*Text section*:
= Beginning of Section =
470 Because “human nature was assumed, not absorbed”, in the mysterious union of the Incarnation, the Church was led over the course of centuries to confess the full reality of Christ’s human soul, with its operations of intellect and will, and of his human body. In parallel fashion, she had to recall on each occasion that Christ’s human nature belongs, as his own, to the divine person of the Son of God, who assumed it. Everything that Christ is and does in this nature derives from “one of the Trinity”. The Son of God therefore communicates to his humanity his own personal mode of existence in the Trinity. In his soul as in his body, Christ thus expresses humanly the divine ways of the Trinity:
The Son of God. . . worked with human hands; he thought with a human mind. He acted with a human will, and with a human heart he loved. Born of the Virgin Mary, he has truly been made one of us, like to us in all things except sin.
475 Similarly, at the sixth ecumenical council, Constantinople III in 681, the Church confessed that Christ possesses two wills and two natural operations, divine and human. They are not opposed to each other, but cooperate in such a way that the Word made flesh willed humanly in obedience to his Father all that he had decided divinely with the Father and the Holy Spirit for our salvation.110 Christ’s human will "does not resist or oppose but rather submits to his divine and almighty will."111
481 Jesus Christ possesses two natures, one divine and the other human, not confused, but united in the one person of God’s Son.
482 Christ, being true God and true man, has a human intellect and will, perfectly attuned and subject to his divine intellect and divine will, which he has in common with the Father and the Holy Spirit.
So where is the contrast Jesus showed when He prayed that the Father’s will be done, not His own? Whose will was not the Father’s will? Who had a desire to do something besides what the Father desired? Jesus the human nature, born without sin, had no desire to sin, and so it was not His will. Christ the divine nature was in perfect harmony with the Father.483 The Incarnation is therefore the mystery of the wonderful union of the divine and human natures in the one person of the Word.
= End of Section =
*Extracted entries*:
= Beginning of Section =
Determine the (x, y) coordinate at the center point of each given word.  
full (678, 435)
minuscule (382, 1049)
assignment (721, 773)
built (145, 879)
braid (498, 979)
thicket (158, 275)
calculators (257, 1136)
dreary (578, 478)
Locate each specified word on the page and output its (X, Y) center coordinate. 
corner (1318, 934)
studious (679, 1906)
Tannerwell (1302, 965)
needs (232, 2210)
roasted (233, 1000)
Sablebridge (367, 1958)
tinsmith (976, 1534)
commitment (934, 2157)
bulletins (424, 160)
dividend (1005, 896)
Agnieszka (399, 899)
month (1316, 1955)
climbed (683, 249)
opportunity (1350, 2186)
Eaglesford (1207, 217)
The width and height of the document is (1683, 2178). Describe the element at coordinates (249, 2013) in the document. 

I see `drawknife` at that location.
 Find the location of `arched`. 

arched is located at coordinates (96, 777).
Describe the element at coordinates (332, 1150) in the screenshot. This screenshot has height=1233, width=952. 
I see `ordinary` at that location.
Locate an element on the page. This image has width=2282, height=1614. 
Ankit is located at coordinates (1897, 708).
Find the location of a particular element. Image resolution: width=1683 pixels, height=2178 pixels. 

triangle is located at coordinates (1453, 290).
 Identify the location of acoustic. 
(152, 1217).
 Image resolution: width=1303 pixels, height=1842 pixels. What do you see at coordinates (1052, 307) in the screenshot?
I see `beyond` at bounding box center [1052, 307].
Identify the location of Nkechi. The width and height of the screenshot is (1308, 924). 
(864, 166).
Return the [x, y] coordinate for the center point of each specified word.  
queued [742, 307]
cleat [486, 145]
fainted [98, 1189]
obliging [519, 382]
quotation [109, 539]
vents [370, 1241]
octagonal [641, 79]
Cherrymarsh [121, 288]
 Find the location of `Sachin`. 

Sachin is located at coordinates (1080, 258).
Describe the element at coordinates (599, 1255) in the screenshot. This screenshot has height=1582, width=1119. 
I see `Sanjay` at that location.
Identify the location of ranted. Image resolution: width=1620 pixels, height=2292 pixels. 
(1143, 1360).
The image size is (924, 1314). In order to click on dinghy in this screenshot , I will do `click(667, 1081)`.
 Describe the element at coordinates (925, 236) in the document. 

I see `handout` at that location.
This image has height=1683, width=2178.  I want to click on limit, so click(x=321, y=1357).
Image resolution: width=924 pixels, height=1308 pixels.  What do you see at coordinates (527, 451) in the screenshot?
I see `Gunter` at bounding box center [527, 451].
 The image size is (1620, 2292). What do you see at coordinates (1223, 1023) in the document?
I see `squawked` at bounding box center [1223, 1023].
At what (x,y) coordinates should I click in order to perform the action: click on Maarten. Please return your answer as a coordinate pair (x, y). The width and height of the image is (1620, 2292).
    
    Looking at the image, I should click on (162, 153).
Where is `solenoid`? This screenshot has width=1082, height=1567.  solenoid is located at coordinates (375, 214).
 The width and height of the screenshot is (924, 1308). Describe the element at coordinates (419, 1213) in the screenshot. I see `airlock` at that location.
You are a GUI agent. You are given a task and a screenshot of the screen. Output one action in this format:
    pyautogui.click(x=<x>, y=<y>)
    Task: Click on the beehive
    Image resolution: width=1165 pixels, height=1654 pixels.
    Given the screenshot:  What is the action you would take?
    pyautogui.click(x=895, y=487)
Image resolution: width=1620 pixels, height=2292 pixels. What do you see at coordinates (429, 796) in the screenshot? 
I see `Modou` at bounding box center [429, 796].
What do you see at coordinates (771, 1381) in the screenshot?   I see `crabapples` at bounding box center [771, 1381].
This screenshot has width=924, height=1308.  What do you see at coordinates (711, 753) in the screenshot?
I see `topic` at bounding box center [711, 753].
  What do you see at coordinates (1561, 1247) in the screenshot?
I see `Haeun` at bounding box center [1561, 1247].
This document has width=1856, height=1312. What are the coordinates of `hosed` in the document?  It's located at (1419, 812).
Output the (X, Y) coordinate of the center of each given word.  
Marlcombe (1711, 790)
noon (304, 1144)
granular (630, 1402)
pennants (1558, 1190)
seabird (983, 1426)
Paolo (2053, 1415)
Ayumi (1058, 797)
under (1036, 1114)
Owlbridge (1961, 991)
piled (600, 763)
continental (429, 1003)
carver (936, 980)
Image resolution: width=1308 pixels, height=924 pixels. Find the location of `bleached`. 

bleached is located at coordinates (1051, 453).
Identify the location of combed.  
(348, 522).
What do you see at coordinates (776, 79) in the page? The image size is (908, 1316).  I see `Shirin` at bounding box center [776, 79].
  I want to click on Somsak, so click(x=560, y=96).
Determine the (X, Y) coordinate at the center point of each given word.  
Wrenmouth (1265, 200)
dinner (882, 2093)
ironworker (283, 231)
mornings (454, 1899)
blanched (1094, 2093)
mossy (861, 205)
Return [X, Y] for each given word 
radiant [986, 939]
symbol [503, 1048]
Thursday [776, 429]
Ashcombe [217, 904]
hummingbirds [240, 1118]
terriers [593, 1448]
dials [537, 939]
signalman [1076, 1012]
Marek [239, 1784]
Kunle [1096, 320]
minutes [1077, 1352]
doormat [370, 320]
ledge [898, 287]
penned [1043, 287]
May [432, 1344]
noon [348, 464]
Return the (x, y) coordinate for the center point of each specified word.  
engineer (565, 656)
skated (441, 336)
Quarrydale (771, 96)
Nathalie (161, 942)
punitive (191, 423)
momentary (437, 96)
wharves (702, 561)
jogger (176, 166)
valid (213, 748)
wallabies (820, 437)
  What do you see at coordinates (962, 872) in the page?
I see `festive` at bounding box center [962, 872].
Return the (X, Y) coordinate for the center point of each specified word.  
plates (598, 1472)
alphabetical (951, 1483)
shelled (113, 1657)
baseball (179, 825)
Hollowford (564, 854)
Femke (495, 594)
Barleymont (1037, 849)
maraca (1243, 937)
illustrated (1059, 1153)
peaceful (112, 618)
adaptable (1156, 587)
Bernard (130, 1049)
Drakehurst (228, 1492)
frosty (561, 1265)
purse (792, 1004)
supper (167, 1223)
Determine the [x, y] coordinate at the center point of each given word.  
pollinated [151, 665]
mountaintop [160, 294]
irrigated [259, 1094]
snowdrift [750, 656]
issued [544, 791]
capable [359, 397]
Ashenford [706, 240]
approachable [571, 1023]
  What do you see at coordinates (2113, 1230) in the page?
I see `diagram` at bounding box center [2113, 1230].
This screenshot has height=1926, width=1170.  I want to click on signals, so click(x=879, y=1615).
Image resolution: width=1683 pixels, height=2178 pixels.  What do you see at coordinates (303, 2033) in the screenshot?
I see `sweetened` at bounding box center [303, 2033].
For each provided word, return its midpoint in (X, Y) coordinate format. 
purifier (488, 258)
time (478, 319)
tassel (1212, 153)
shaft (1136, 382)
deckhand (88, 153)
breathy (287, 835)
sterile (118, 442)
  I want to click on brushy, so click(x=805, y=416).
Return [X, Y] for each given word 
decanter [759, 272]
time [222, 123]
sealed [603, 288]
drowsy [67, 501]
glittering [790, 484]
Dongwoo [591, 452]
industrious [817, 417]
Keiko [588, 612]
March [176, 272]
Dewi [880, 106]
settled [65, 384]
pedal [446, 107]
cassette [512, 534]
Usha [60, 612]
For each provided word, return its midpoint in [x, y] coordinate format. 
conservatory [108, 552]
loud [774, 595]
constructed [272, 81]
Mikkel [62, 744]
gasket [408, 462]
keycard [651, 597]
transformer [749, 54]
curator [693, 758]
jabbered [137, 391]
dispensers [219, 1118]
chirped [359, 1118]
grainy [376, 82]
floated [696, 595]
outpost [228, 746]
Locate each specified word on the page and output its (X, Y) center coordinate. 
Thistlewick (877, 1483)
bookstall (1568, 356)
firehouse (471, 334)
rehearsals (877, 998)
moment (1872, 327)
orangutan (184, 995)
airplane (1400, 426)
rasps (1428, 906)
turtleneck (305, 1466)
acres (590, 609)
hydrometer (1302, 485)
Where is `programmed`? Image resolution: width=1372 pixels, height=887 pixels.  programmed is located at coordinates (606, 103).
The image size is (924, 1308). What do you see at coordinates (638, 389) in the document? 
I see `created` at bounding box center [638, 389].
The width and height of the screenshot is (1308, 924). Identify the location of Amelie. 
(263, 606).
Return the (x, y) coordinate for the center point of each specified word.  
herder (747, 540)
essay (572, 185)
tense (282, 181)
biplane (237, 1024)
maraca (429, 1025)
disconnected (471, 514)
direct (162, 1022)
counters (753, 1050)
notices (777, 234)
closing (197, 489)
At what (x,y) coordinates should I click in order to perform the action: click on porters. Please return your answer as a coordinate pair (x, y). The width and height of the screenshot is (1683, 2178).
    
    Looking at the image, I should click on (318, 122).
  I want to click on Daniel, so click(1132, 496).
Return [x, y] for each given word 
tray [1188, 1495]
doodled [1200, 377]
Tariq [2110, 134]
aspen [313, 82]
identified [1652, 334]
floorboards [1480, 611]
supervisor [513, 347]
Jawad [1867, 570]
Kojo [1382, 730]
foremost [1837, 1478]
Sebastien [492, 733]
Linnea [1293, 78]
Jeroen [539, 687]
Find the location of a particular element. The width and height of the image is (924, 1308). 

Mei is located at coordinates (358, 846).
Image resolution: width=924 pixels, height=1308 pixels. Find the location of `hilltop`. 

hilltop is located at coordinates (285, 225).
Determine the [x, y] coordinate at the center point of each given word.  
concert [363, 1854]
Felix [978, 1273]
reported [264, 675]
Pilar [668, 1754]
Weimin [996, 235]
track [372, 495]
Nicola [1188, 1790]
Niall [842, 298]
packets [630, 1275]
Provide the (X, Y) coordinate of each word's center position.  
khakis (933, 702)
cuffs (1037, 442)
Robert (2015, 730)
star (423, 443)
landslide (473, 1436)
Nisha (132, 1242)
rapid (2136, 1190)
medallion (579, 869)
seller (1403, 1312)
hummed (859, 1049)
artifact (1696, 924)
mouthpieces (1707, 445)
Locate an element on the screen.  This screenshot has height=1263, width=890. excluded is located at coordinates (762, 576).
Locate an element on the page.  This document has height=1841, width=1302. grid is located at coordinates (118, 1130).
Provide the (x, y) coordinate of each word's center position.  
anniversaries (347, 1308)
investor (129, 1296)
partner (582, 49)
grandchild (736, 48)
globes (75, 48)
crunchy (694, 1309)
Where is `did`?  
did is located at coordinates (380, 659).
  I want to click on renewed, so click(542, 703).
= End of Section =
*Task 1*: Echo the part of the passage on Christ's two natures starting with "475 Similarly, at" and going on through "of God’s Son.".
*Task 2*: Condense the paragraph of the passage on Christ's two natures that begins "475 Similarly, at the sixth ecumenical council" into a short bulleted list that keeps its main facts.

*Task response 1*:
475 Similarly, at the sixth ecumenical council, Constantinople III in 681, the Church confessed that Christ possesses two wills and two natural operations, divine and human. They are not opposed to each other, but cooperate in such a way that the Word made flesh willed humanly in obedience to his Father all that he had decided divinely with the Father and the Holy Spirit for our salvation.110 Christ’s human will "does not resist or oppose but rather submits to his divine and almighty will."111
481 Jesus Christ possesses two natures, one divine and the other human, not confused, but united in the one person of God’s Son.

*Task response 2*:
- At the sixth ecumenical council, Constantinople III in 681, the Church confessed that Christ has two wills and two natural operations, one divine and one human.
- These are not opposed to each other but cooperate. As the Word made flesh, he willed humanly, in obedience to his Father, all that he had decided divinely with the Father and the Holy Spirit for our salvation.
- Christ's human will does not resist or oppose his divine and almighty will but submits to it.